[EXERCISE]
Could you copy the rows starting at the line that has "Click the City field icon" and stopping after the line that has "[x=707, y=11]", substituting "setup dialog" for "wizard window" and changing nothing else? Leave the pictures out of your copy.

[Dataset rows]
** BEGIN **
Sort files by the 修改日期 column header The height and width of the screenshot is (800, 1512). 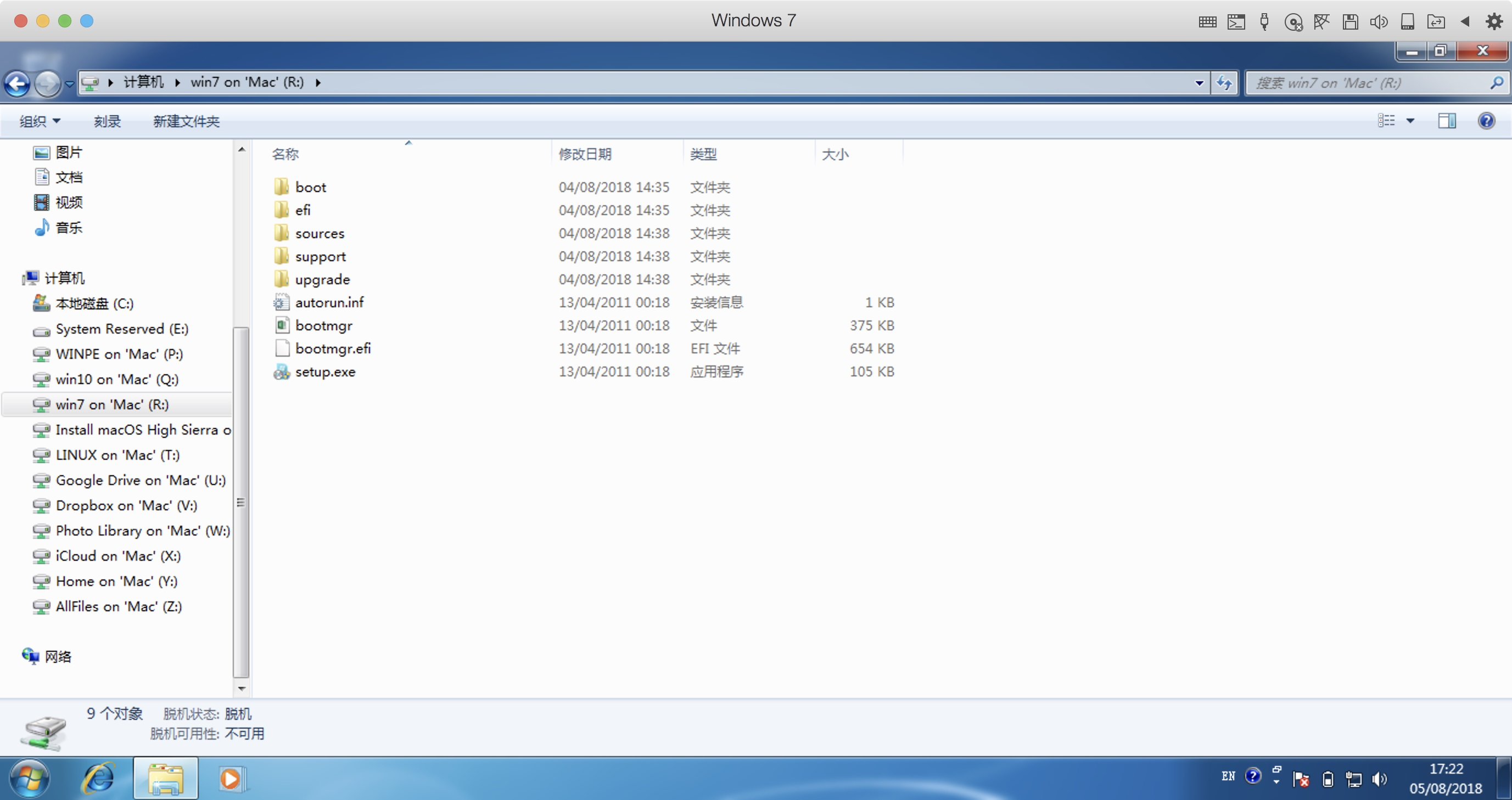[585, 154]
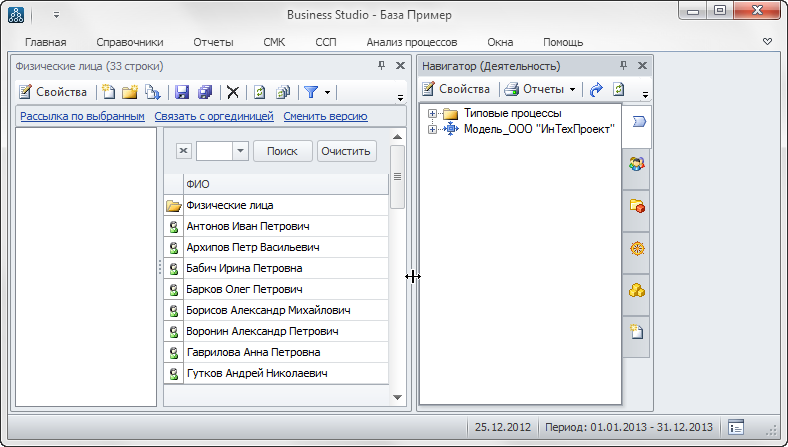Expand the Типовые процессы tree node
The image size is (788, 447).
pyautogui.click(x=432, y=114)
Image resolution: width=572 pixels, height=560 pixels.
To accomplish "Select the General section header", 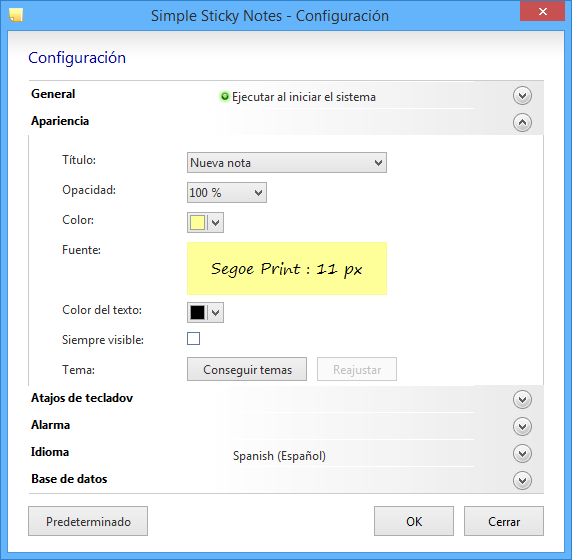I will [53, 94].
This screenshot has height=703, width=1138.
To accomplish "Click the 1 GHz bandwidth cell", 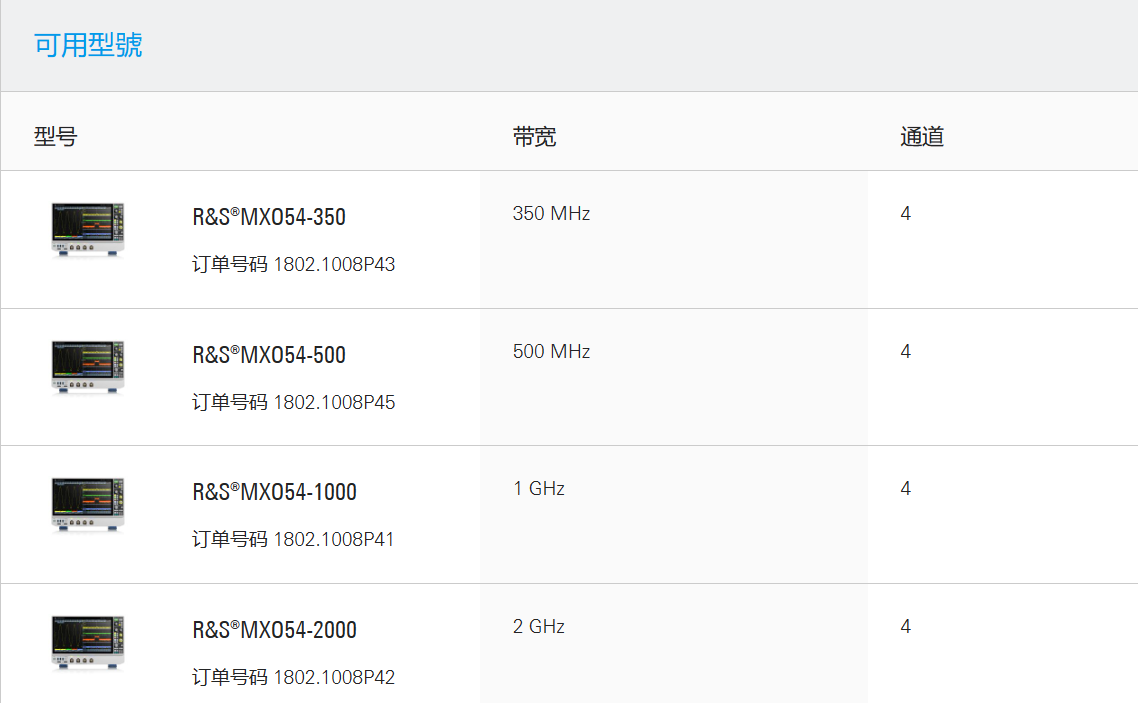I will coord(538,489).
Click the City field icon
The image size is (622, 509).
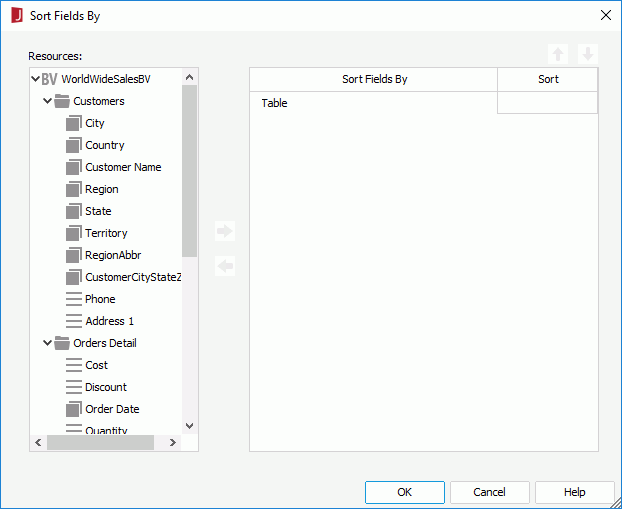pyautogui.click(x=73, y=123)
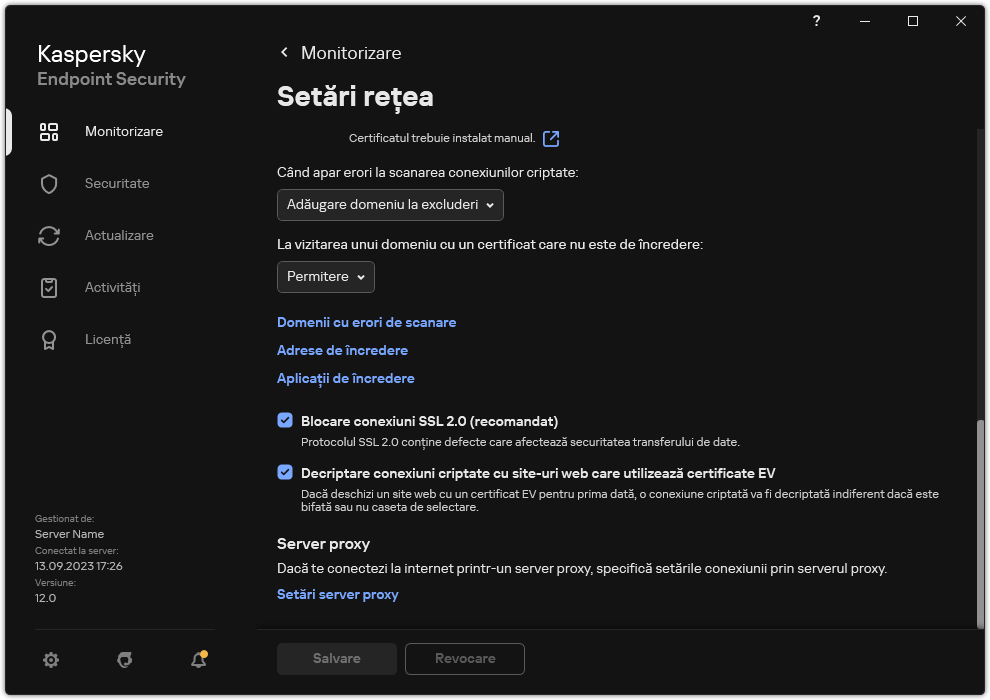Image resolution: width=990 pixels, height=700 pixels.
Task: Open help with the question mark icon
Action: (816, 21)
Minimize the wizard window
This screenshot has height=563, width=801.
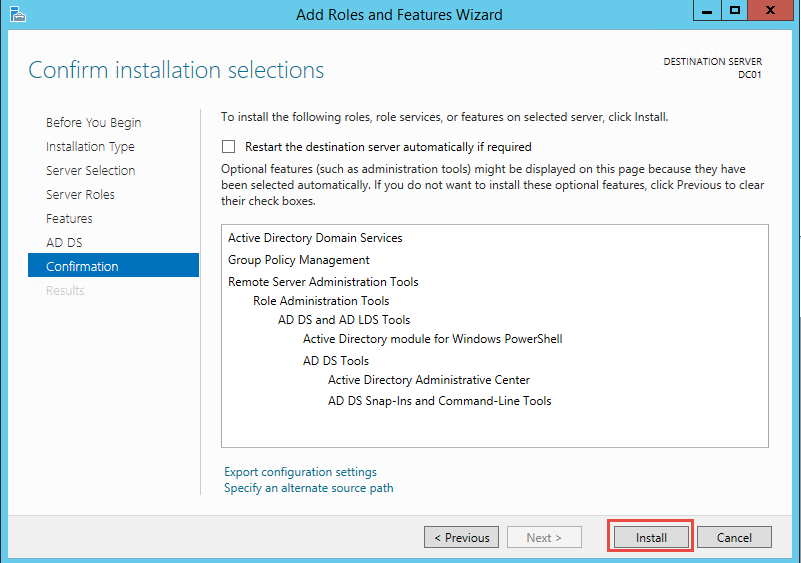[x=707, y=11]
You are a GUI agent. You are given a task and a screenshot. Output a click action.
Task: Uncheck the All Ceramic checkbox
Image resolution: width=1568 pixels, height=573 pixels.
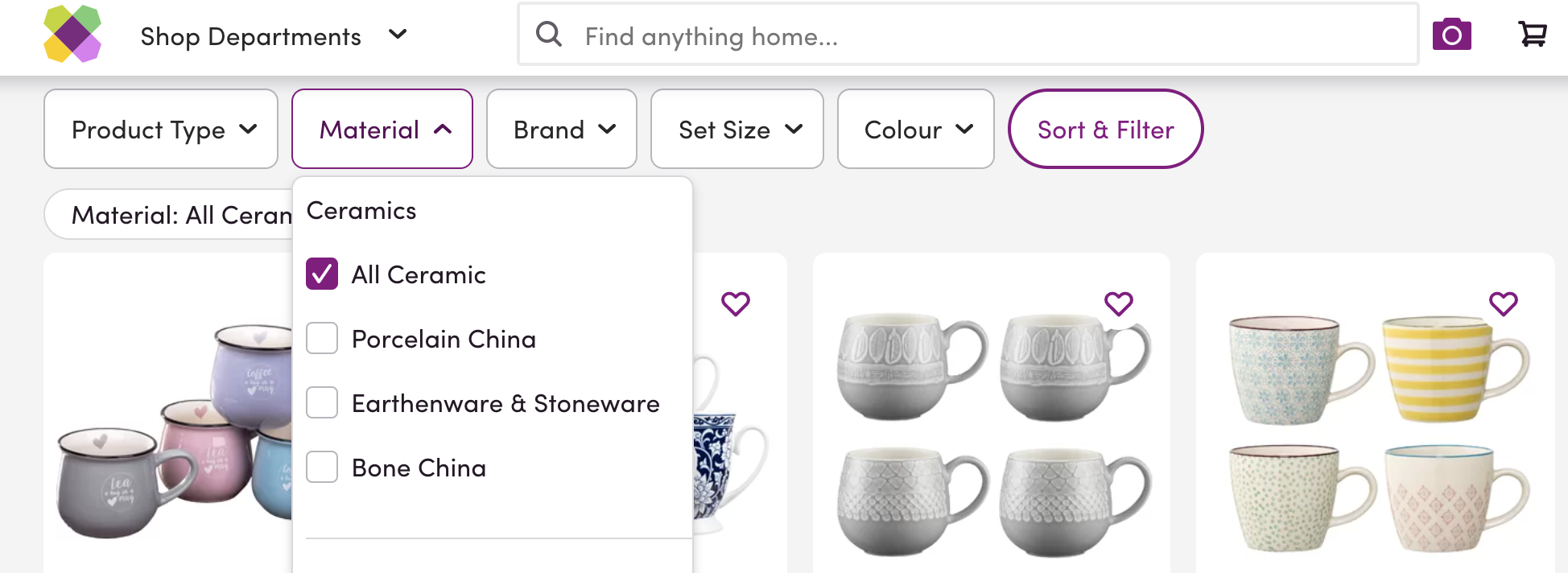(322, 274)
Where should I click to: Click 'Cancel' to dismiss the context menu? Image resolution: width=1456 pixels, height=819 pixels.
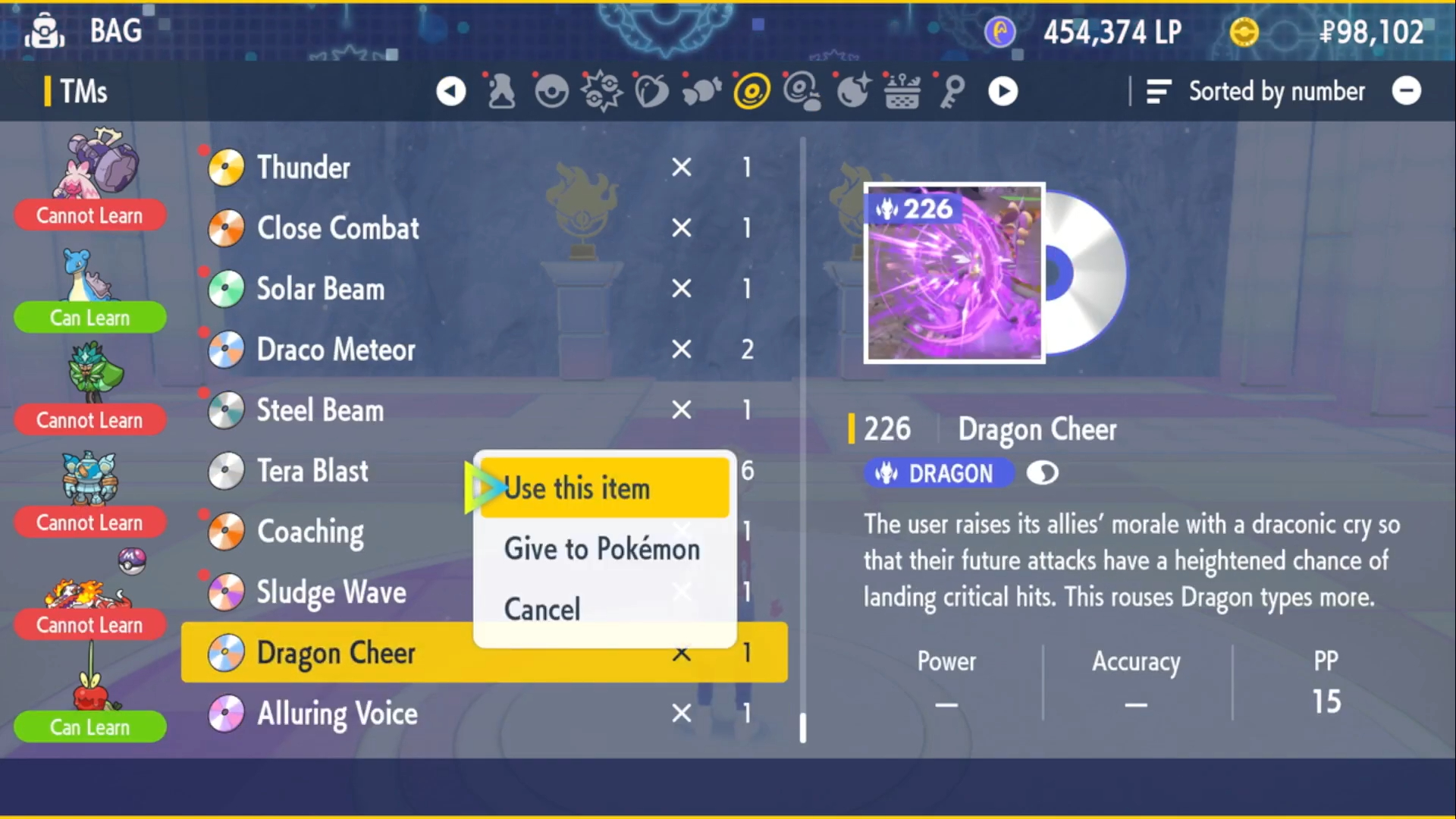pyautogui.click(x=542, y=608)
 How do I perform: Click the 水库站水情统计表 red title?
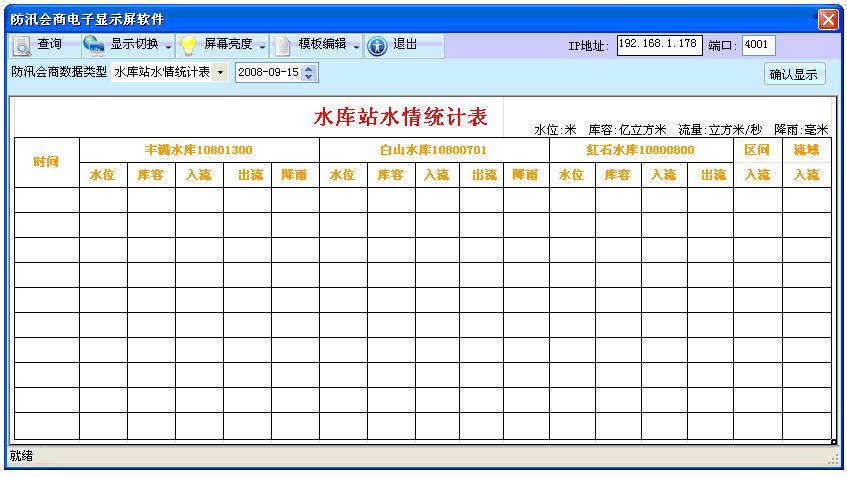[x=400, y=117]
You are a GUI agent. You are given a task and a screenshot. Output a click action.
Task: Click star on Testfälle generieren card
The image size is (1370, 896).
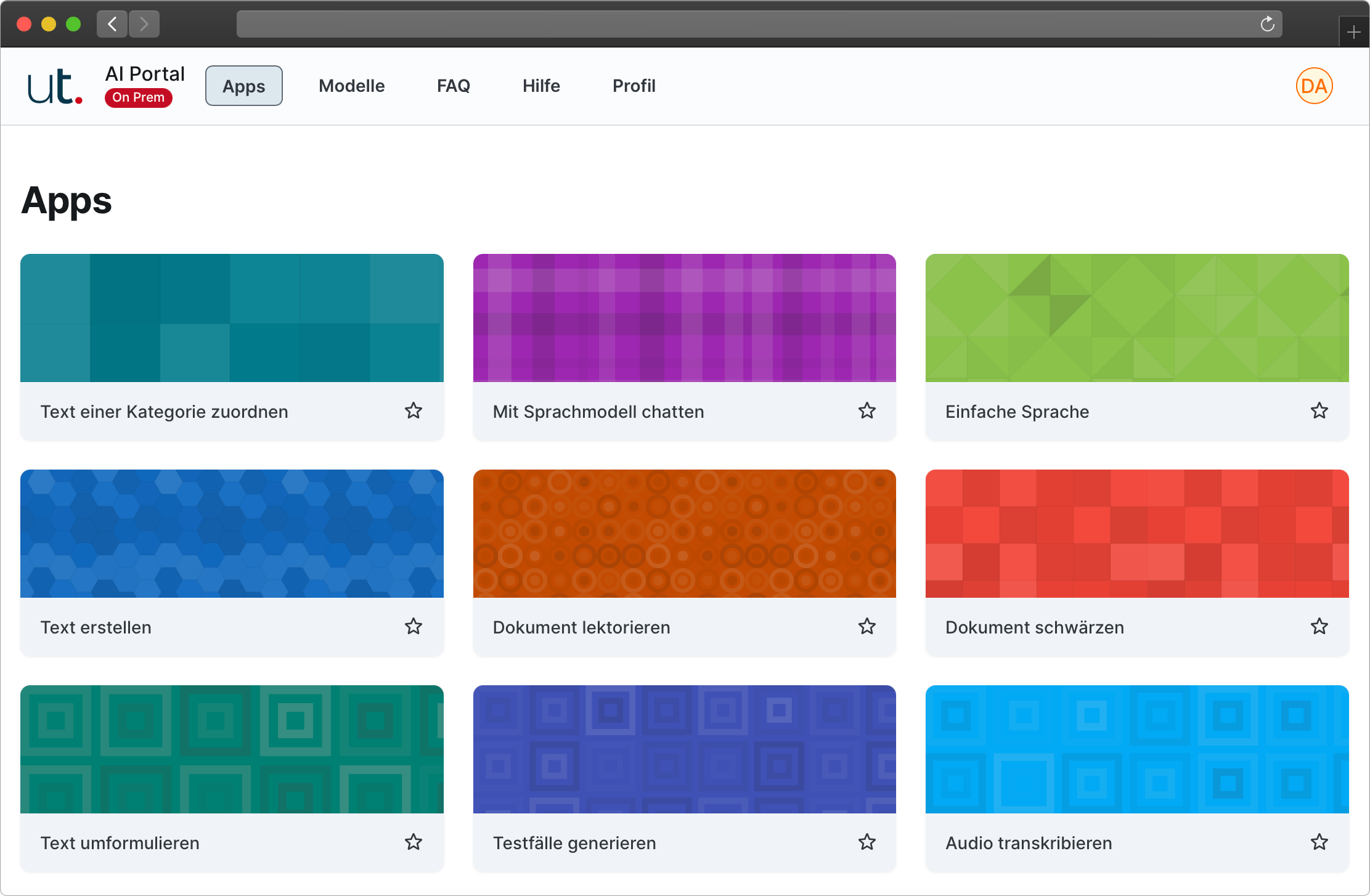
** END **
[FINAL RESULT]
Click the City field icon
The image size is (622, 509).
pyautogui.click(x=73, y=123)
Image resolution: width=990 pixels, height=700 pixels.
Task: Open help with the question mark icon
Action: (816, 21)
Minimize the setup dialog
This screenshot has height=563, width=801.
[x=707, y=11]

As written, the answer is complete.